Layering and mule accounts: Money is
split across multiple accounts (often many thousands) and sometimes converted
into crypto, making retrieval harder.
Regulatory gaps and enforcement delays: Websites
can stay live for weeks; perceived legitimacy remains.
Deepfakes and impersonation: Videos or
audio files mimicking real experts or influential people are increasingly used.
What the
Regulators Are Doing
SEBI has issued caution notices about
stock-market scams via social media platforms. It has flagged more than 100,000 misleading
social-media posts in 18 months and is introducing new UPI safeguards, ‘SEBI
Check’ verification tools, and local offices to monitor fraud.
Investor-education campaigns by bodies such as National Institute of Securities
Markets (NISM) highlight red-flags: promises of high returns, lack of economic
activity, unregulated entities.
How You Can
Protect Yourself
Check credentials: Verify
that any intermediary or asset manager is registered and genuine. Use ‘SEBI
Check’ or official lists.
Avoid “sure returns” & pressure tactics: If
someone promises unbelievably high returns with little risk, that’s a red-flag.
Beware of look-alike websites/apps: Always
double-check URLs, firm names, registration numbers. One letter difference may
mask a scam.
Be cautious with social-media outreach: Messages
from influencers, WhatsApp groups, or unknown advisors may be traps.
Report immediately: Use the
National Cybercrime Reporting Portal (cybercrime.gov.in) or call helpline 1930.
Time is critical because once funds disperse, recovery chances fall sharply.
Maintain financial discipline: Regular,
informed investing beats chasing quick riches. Avoid making large unverified
investments.
The Human
Cost Behind Numbers
While headlines talk of crores and thousands
of victims, each case has human stories: families with dreams, savings lost,
emotional distress, and financial strain. For chef Kumar, the dream of giving
his daughter education abroad turned into a nightmare of debt. He now says:
“I keep getting calls from owners of those
mule accounts -- I need to repay the gold loan and get the jewellery back.”
What Needs
to Change
Stronger enforcement & faster action: Many
victims face delays in police reporting, website blocking and fund freezing.

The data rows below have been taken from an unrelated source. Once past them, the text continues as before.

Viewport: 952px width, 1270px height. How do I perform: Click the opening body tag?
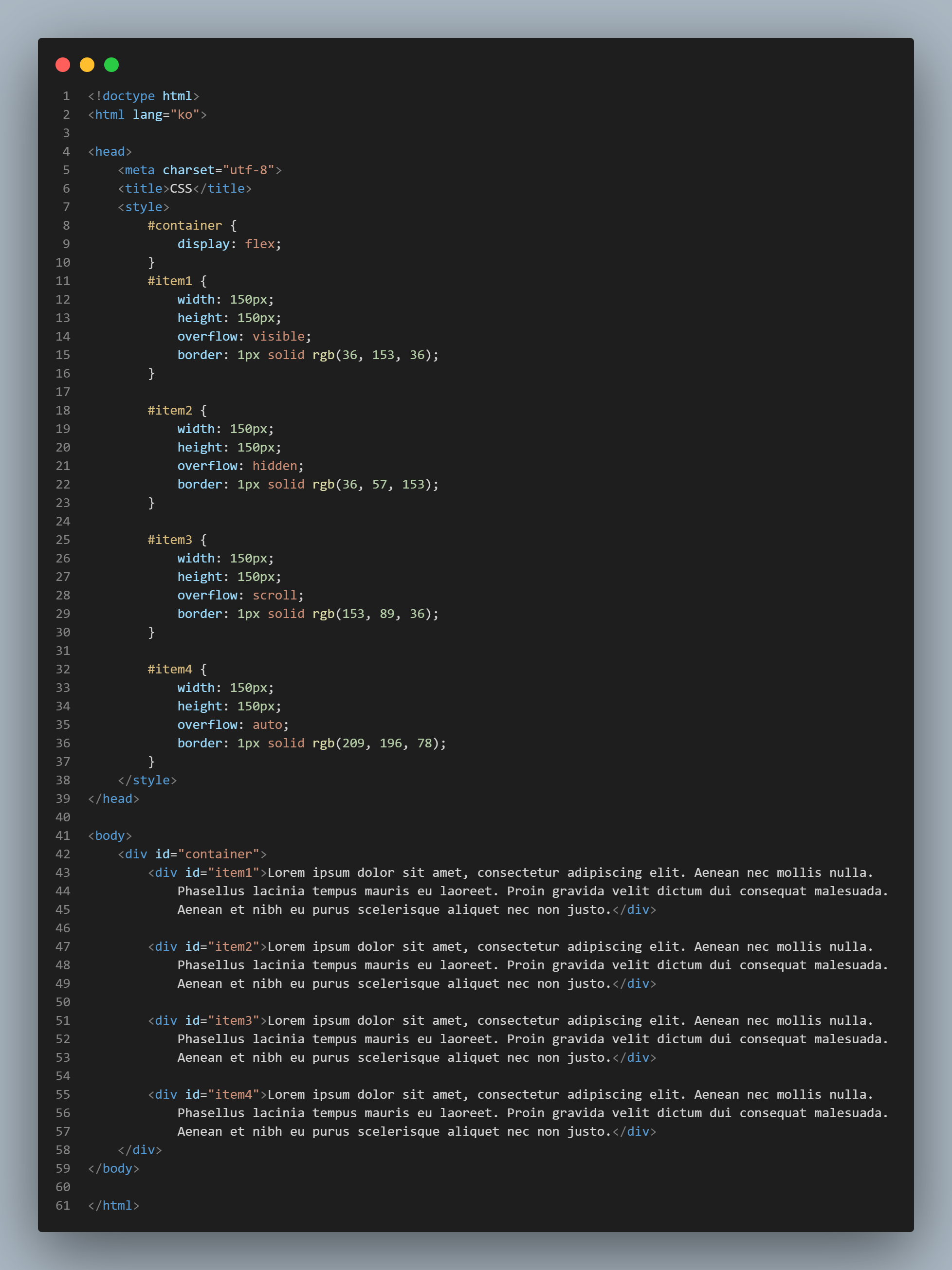110,835
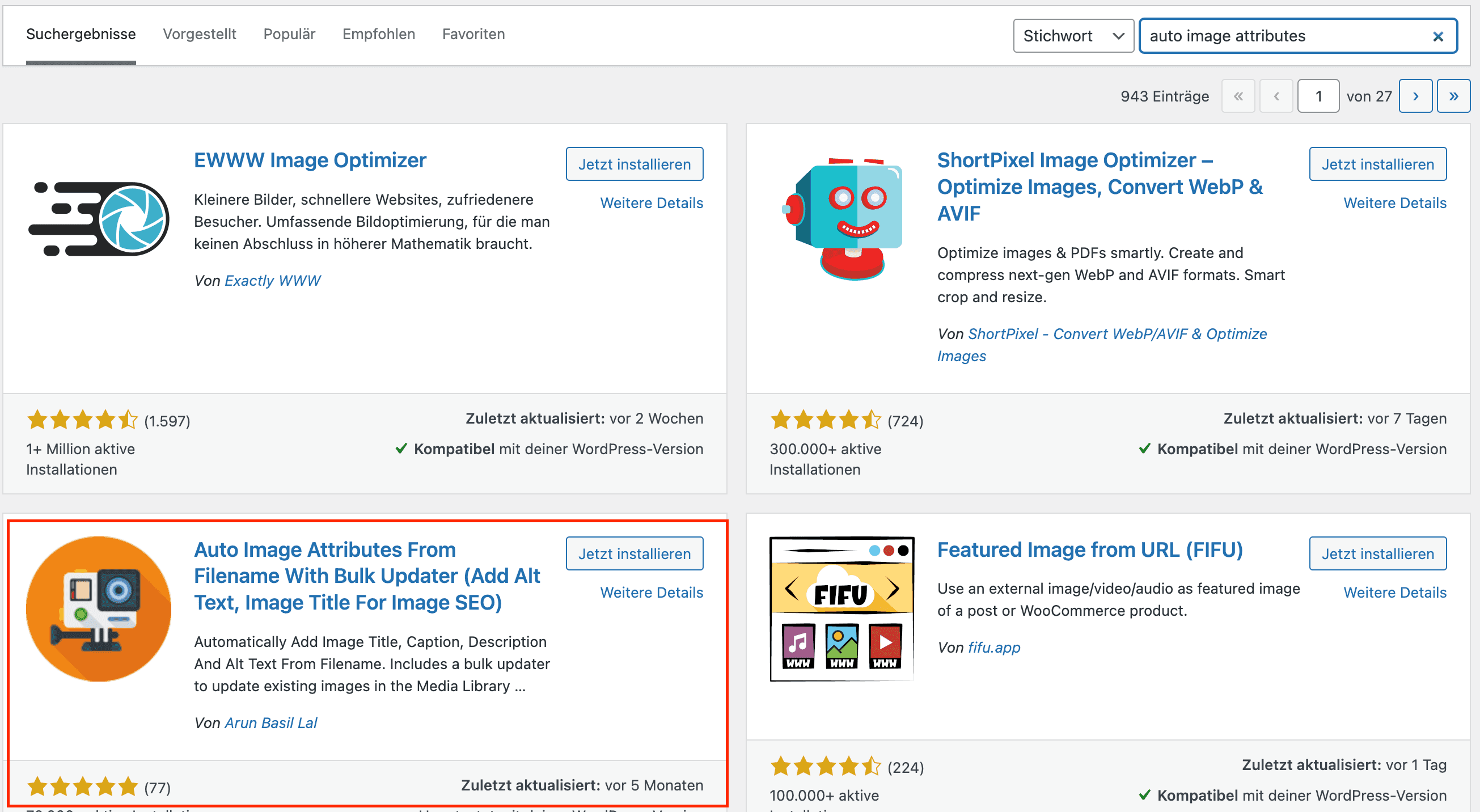
Task: Open Weitere Details for ShortPixel Image Optimizer
Action: [1395, 202]
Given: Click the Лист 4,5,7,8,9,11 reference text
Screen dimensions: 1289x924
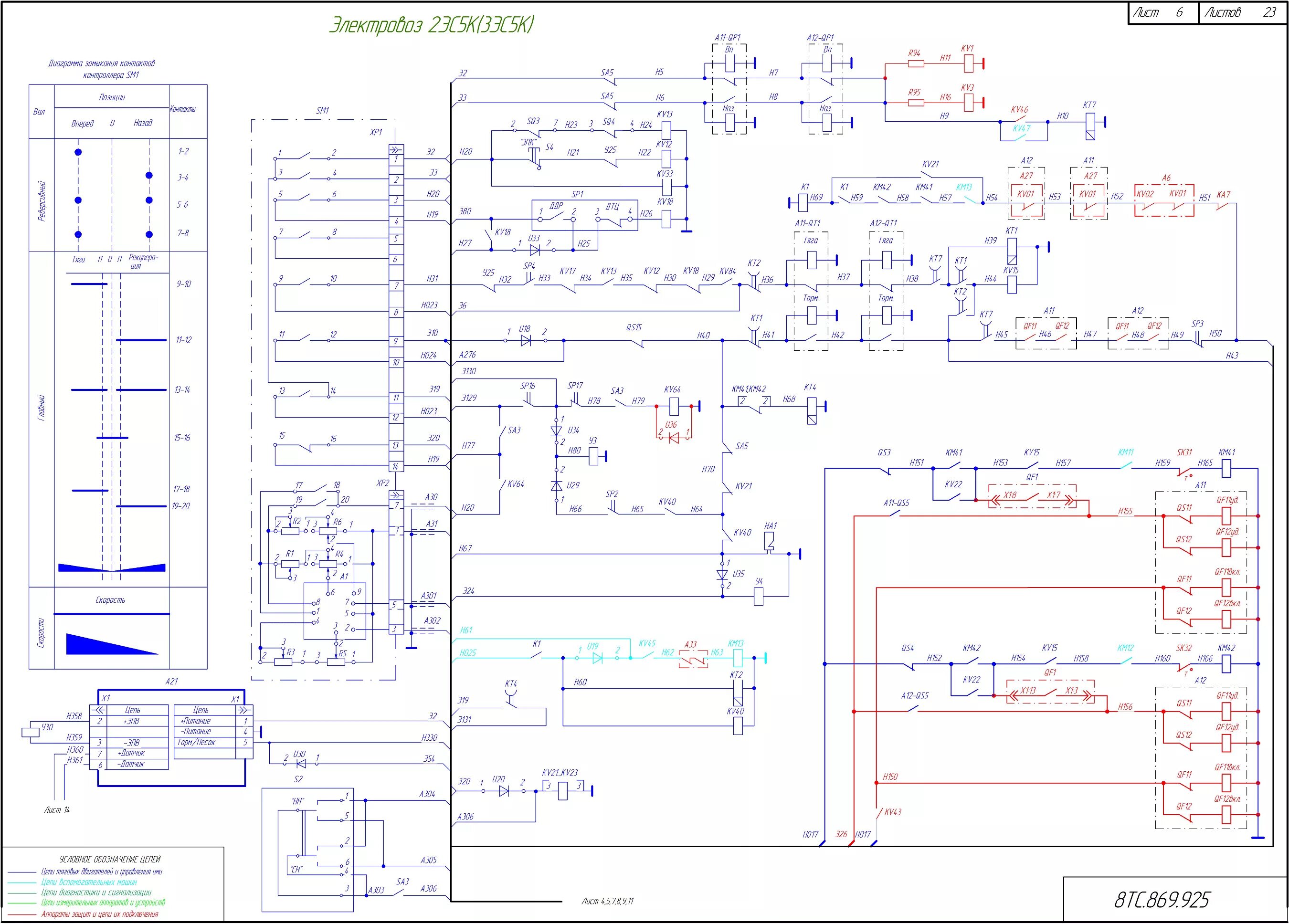Looking at the screenshot, I should coord(608,901).
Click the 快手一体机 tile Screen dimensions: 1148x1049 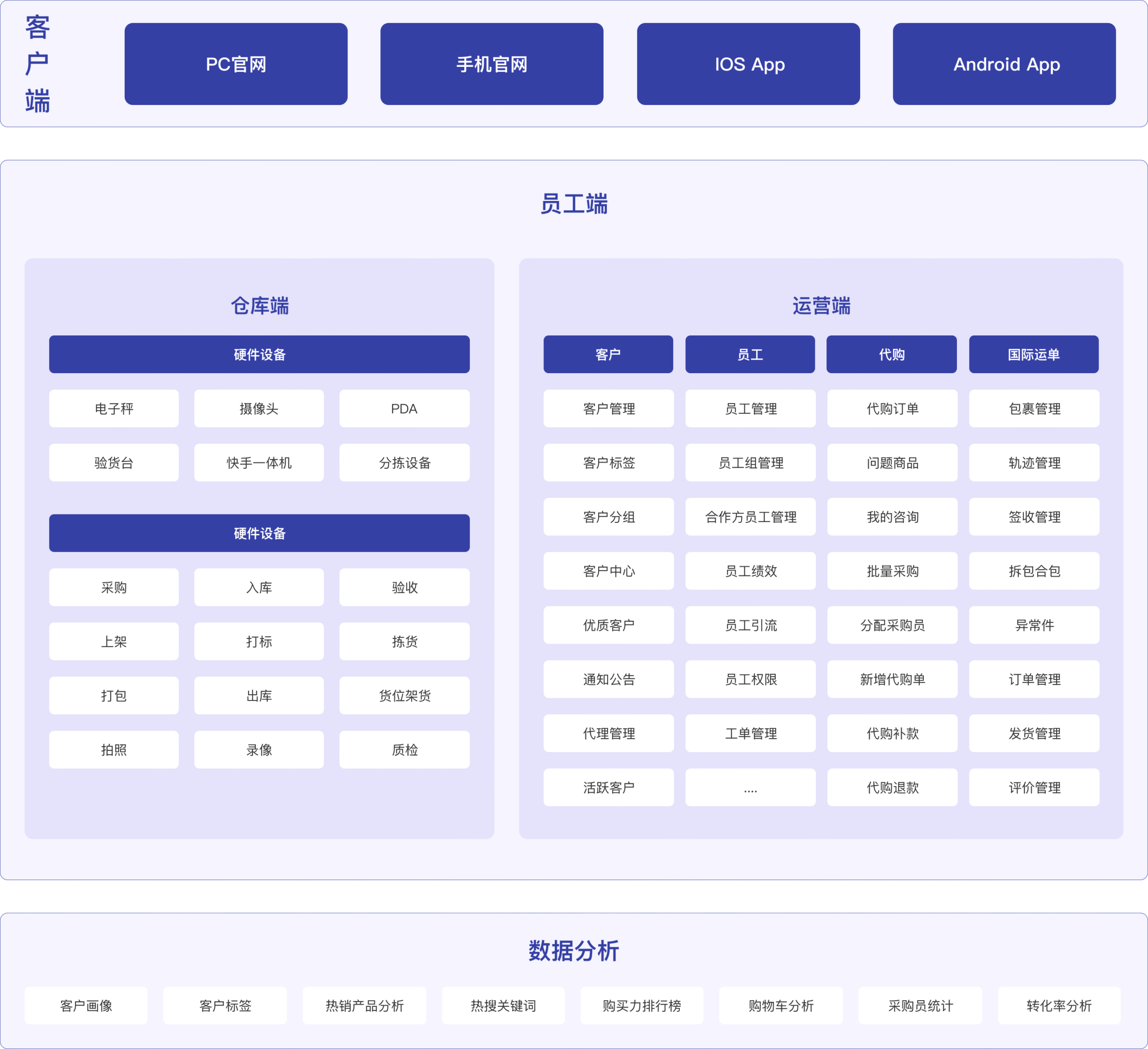[x=259, y=462]
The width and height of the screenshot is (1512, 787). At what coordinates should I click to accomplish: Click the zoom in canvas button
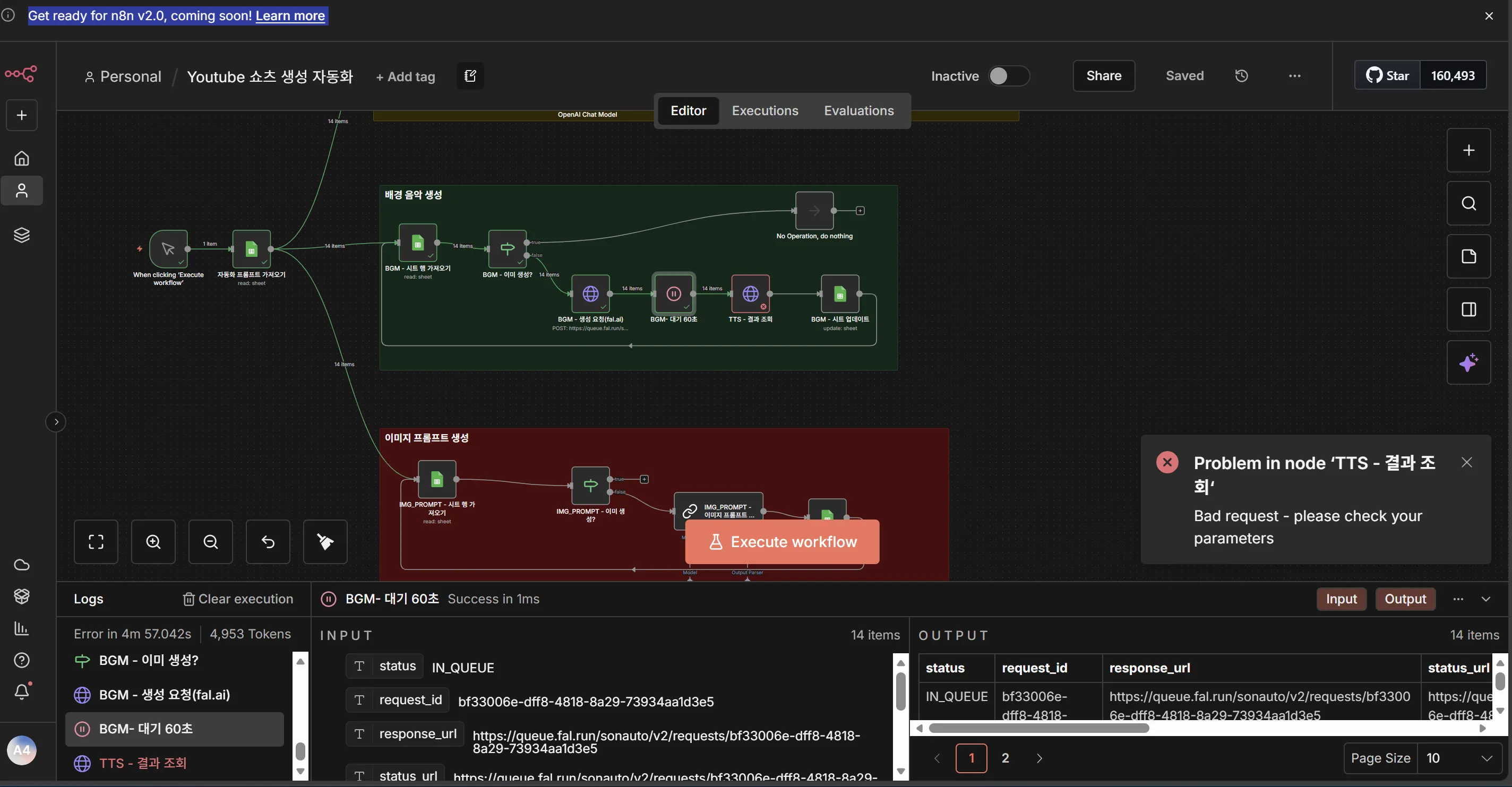coord(153,541)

Chef Kumar’s case took months.
Tighter verification of high-transaction bank
accounts: Accounts used in scams often have very high limits and operate as mule
networks
More public awareness & literacy: Even
well-educated people fall victim. Campaigns must reach every investor in
understandable language.
Technology to detect deepfakes: With AI
being used in creating fake expert videos, platforms must step up detection.
Final
Thoughts
Investment opportunities can be exciting, but
the faster returns seem, the sharper the risk. The case of chef Sumit Kumar is
a stark reminder: dreams of a better future can turn into deep losses when
fraud enters. The landscape of scams is evolving social media, sophisticated
sites, mule networks, deepfakes. The best defense is informed caution,
verification, disciplined investing and timely action.
If you or someone you know gets contacted with
investment offers, pause. Check credentials. Think again. Time is on the
scammer’s side; your speed in reacting can make a big difference.